CAPE COD, Mass. -- I'm writing to you from the distant past, in an armchair protected by a lace doily, beneath a ceiling fan so low I have to duck it as if I'm exiting a helicopter. The chair is in front of a tube TV with five channels, not one of which is devoted to sports: No ESPN, no NESN, no YES.
"No YES" sounds like an oxymoron, but then -- this week -- so does the phrase "spectator sports." This week, I have not been a spectator for any sports at all, not in this 1970s redoubt of a rented house on Cape Cod, which stands as an unintended tribute to the recently departed Sherwood Schwartz, who wrote the Gilligan's Island theme song: No phone, no lights, no motor cars, not a single luxury. I can't even conjure a sports score on my cell phone, or anything else except the words CALL FAILED.
The only way to get sports highlights here is the way America used to do it, at the back end of the 11 o'clock news. After four minutes of Red Sox coverage, the national results are rushed out like a disclaimer at the end of a Viagra ad.
By local news convention, the sports anchor is careful never to use -- much less ever to repeat -- the verb beat. "Elsewhere," he will say, inhaling deeply after the Sox highlights, "the A's bested the Yankees, the Cubs trumped the Astros, the Twins toppled the Tigers, the Reds battered the Braves, the Phillies pummeled the Padres, the Orioles edged the Angels, the Cardinals outpaced the Pirates, the Marlins subdued the Mets, the Royals routed the Rays, the Giants jumped on the Brewers, the Dodgers drubbed the Nationals and the Rangers routed the Blue Jays." Then, off camera, he hyperventilates into a brown lunch sack.
What little news that breaks through our vacation bubble comes largely by word of mouth. A year ago, nearly to the week, word leaked out of car radios that Yankees owner George Steinbrenner had died. The news rocketed around the beach, borne aloft by Boston accents, not all of them reverential.
This summer, it was the NFL labor dispute. "Did you hear?" said a friend arriving from the outside world. "The lockout's over."
I hadn't heard, though I'm 75 miles from Foxborough as the seagull flies.
No, there's a more pressing lockout here: Me, locked out of the password-protected wi-fi. We obtained the passcode from the homeowners so I could file this dispatch, but with one laptop, in a house shared this week by as many as 17 people, we've forbidden the kids -- 11 of them, at last count -- from going online. To keep the peace, the adults have been exemplars of abstinence, as well. (Although, as I write this, the 2-year-old is yelling at me, "I use Dada's computer now? I use Dada's computer now!?")
We do try to read the papers, grateful -- in our hungry state -- for the day-old bread of day-old scores. But even the papers are scarce here.
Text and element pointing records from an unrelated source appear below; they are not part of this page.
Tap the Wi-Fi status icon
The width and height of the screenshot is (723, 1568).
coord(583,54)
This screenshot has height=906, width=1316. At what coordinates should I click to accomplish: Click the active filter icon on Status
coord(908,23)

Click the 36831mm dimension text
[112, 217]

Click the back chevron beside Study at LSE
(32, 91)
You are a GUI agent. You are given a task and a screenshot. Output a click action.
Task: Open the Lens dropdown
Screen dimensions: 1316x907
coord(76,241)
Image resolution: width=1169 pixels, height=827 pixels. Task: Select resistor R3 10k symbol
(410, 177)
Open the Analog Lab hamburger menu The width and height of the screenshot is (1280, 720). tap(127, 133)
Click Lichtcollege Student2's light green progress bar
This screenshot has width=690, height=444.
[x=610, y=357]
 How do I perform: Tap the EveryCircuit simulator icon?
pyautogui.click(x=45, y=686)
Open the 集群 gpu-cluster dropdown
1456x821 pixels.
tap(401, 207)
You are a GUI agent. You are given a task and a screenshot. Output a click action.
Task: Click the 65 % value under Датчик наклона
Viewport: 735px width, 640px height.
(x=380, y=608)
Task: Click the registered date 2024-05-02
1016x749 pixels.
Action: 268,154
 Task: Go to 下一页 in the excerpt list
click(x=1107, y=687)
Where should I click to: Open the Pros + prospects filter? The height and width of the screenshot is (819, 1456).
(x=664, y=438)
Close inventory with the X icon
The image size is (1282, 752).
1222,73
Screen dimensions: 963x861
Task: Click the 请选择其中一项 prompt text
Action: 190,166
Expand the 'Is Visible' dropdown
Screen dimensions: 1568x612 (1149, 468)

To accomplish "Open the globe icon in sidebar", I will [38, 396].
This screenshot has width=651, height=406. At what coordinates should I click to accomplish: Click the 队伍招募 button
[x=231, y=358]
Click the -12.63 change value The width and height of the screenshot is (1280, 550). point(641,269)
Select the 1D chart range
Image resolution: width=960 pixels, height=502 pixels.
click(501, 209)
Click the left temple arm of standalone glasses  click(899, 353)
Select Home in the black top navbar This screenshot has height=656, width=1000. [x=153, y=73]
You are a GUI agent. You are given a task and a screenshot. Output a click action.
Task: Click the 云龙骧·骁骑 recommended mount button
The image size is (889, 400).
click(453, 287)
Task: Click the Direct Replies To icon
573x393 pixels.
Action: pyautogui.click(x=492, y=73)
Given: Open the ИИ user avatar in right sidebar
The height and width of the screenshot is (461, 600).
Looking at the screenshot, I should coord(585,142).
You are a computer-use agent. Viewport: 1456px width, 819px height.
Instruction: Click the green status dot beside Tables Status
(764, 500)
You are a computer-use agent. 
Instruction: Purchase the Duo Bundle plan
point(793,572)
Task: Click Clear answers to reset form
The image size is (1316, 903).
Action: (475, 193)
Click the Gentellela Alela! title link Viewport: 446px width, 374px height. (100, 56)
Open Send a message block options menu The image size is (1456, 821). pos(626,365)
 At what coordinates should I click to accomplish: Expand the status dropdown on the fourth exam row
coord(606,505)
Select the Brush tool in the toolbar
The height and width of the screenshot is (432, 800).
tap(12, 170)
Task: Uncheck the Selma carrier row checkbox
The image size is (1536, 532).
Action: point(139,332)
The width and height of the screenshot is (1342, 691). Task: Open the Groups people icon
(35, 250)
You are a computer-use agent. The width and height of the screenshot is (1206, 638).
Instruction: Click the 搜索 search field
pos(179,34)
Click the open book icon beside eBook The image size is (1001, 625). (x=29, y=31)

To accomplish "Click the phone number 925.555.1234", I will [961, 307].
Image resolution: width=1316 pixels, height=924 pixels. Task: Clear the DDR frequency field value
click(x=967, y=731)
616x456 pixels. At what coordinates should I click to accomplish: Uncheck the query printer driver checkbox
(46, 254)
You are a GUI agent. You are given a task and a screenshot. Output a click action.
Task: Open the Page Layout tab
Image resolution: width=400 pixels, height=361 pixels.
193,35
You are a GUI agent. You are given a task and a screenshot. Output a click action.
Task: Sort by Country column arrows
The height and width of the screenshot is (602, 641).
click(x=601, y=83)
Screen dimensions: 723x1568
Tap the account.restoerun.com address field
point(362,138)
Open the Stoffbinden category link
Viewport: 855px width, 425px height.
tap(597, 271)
People still reserve copies of the Sunday New York Times at the general store, and woe unto the tourist who casually picks up a copy reserved by one of the locals: He or she is accosted at checkout as if attempting to shoplift a priceless commodity. Which is what the news is, in its own way.
So why do I find myself -- this week, at least -- not missing the highlights? Could it be that we have too many of them, and that every dunk, every dinger, every diving catch has begun to look the same? Has their instant availability and endless repetition rendered them ordinary? Are we witnessing the twilight of the highlight?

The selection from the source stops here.